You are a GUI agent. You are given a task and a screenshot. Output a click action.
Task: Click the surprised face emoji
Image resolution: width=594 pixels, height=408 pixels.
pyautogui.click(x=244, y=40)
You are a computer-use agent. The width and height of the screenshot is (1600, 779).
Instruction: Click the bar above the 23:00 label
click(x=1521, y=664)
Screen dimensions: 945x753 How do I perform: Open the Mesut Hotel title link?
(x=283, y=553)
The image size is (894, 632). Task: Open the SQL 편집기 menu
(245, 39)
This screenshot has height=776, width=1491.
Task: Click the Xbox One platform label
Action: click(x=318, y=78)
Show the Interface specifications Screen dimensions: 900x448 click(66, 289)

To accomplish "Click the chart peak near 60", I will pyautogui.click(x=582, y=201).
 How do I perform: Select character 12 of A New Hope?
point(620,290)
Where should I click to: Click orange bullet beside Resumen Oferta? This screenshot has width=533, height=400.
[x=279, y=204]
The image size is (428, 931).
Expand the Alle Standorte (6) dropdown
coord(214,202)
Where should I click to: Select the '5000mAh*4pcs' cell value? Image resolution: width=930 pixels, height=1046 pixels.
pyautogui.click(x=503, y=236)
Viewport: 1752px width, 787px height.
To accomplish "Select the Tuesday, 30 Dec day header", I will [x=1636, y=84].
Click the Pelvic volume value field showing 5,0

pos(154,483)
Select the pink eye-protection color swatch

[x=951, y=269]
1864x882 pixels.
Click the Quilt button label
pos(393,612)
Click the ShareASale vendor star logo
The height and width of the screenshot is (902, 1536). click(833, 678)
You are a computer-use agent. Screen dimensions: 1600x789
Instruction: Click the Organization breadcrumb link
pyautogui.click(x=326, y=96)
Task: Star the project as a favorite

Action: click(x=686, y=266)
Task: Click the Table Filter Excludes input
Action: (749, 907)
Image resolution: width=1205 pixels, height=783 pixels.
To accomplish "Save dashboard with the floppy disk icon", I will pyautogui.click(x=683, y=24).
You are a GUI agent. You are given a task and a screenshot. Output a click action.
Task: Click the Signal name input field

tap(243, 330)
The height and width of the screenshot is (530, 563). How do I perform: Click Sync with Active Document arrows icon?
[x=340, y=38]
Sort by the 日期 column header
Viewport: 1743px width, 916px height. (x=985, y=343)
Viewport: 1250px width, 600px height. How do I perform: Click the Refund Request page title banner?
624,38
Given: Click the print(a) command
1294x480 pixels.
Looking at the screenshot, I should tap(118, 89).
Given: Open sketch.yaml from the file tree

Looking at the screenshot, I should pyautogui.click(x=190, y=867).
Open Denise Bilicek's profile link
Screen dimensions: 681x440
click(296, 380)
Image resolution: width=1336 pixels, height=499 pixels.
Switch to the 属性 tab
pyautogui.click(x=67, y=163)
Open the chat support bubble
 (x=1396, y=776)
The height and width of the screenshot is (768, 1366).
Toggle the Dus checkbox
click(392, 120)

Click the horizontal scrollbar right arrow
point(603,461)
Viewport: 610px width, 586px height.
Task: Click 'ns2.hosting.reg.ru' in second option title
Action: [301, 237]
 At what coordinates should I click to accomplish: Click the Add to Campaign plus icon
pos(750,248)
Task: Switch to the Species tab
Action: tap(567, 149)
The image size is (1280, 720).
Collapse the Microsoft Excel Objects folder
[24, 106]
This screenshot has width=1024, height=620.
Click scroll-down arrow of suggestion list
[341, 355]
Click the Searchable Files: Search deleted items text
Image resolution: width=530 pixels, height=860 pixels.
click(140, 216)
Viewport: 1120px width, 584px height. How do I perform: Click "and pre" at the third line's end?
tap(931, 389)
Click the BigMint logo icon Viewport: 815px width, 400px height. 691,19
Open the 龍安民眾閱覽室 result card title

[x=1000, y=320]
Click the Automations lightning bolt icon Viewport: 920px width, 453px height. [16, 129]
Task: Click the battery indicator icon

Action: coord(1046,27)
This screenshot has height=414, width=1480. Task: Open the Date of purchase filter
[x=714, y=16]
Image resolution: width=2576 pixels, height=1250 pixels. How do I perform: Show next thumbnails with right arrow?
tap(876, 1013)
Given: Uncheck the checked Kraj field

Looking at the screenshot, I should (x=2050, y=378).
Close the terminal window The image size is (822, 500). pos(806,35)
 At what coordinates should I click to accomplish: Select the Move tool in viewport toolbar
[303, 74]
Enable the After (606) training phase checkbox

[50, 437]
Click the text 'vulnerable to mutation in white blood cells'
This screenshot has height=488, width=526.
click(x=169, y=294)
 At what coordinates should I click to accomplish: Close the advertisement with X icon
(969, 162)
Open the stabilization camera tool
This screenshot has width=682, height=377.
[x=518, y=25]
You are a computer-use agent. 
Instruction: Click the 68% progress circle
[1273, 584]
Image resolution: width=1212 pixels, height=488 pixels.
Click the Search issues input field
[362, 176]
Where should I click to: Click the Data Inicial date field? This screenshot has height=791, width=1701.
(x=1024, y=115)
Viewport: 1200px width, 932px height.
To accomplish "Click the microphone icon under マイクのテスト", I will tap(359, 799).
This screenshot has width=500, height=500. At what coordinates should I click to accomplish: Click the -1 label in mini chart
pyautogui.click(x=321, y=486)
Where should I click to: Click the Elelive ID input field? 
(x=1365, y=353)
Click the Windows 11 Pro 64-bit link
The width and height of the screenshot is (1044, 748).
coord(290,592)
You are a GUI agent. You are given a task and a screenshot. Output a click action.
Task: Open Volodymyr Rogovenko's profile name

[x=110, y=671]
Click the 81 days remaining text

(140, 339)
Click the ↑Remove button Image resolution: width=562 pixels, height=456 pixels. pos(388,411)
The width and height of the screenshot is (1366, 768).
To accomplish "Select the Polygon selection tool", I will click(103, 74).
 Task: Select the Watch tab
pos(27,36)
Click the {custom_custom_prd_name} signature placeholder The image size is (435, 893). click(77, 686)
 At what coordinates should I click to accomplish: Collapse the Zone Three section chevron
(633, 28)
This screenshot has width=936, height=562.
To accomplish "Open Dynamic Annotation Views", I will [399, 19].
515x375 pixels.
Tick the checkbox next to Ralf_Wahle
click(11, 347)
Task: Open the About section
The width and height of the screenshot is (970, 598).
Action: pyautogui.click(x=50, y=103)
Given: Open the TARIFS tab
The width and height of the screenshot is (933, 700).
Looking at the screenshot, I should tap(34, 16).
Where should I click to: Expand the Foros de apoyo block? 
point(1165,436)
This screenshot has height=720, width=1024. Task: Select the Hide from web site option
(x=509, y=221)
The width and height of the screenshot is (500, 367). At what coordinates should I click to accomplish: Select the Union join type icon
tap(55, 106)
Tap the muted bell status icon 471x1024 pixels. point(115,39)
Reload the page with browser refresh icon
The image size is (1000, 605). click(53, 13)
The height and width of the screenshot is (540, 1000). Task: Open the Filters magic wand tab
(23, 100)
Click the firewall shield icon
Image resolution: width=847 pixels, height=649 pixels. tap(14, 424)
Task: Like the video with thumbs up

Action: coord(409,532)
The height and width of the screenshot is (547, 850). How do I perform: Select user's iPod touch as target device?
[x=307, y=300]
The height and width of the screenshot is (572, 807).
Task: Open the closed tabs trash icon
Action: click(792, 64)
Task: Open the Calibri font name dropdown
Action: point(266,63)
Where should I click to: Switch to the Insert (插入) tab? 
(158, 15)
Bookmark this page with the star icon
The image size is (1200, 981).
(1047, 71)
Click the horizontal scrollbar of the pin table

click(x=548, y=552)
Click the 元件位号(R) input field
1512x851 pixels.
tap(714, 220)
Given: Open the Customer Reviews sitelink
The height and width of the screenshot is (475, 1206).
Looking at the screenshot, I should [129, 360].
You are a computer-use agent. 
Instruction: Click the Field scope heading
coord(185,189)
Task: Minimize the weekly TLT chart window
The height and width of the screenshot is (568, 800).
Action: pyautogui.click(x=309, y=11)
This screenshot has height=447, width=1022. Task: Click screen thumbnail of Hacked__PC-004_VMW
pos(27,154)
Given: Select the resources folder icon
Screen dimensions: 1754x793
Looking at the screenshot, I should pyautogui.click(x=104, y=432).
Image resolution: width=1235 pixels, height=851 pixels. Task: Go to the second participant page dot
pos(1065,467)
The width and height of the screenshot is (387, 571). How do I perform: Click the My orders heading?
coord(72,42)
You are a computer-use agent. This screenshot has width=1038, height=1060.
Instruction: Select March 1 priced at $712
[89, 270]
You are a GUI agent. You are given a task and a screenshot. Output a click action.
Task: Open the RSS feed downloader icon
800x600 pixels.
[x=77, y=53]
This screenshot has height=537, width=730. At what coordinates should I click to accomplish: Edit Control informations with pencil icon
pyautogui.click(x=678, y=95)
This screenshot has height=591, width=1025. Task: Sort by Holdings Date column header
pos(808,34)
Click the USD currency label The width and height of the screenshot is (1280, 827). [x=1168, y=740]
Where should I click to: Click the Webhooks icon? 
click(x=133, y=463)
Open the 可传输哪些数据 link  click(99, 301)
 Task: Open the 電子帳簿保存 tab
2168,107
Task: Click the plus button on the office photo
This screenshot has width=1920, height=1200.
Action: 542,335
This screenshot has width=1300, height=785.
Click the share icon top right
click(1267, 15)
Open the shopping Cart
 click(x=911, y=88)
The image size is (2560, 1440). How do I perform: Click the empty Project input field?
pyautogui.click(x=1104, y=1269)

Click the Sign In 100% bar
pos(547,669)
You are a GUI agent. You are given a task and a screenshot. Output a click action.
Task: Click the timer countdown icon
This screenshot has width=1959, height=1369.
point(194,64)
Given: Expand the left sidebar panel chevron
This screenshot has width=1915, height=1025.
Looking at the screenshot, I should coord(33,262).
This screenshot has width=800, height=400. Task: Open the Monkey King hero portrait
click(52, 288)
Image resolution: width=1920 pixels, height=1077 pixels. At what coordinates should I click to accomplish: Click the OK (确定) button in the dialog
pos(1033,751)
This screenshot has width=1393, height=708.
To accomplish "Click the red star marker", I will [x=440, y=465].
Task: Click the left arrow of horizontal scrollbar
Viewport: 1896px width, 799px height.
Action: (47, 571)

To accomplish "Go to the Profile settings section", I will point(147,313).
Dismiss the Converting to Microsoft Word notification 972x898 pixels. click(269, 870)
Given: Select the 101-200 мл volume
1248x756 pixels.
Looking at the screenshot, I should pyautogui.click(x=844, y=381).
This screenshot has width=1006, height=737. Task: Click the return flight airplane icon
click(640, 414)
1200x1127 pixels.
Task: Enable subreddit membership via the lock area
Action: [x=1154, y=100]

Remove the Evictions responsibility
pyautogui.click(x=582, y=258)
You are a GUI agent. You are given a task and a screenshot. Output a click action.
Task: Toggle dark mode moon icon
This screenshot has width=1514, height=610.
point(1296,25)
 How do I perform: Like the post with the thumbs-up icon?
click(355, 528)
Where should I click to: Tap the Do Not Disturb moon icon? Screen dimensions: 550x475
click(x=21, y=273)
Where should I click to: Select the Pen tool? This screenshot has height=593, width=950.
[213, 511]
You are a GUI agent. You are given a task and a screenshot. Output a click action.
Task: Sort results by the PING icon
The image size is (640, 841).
——————
Using the entries shown above, reproduce verbatim the lines from the line bearing "Reload the page with browser refresh icon" to the line bearing "Task: Minimize the weekly TLT chart window", inclusive.

Reload the page with browser refresh icon
The image size is (1000, 605). click(53, 13)
The height and width of the screenshot is (540, 1000). Task: Open the Filters magic wand tab
(23, 100)
Click the firewall shield icon
Image resolution: width=847 pixels, height=649 pixels. tap(14, 424)
Task: Like the video with thumbs up

Action: coord(409,532)
The height and width of the screenshot is (547, 850). How do I perform: Select user's iPod touch as target device?
[x=307, y=300]
The height and width of the screenshot is (572, 807).
Task: Open the closed tabs trash icon
Action: click(792, 64)
Task: Open the Calibri font name dropdown
Action: point(266,63)
Where should I click to: Switch to the Insert (插入) tab? 
(158, 15)
Bookmark this page with the star icon
The image size is (1200, 981).
(1047, 71)
Click the horizontal scrollbar of the pin table

click(x=548, y=552)
Click the 元件位号(R) input field
1512x851 pixels.
tap(714, 220)
Given: Open the Customer Reviews sitelink
The height and width of the screenshot is (475, 1206).
Looking at the screenshot, I should [129, 360].
You are a computer-use agent. 
Instruction: Click the Field scope heading
coord(185,189)
Task: Minimize the weekly TLT chart window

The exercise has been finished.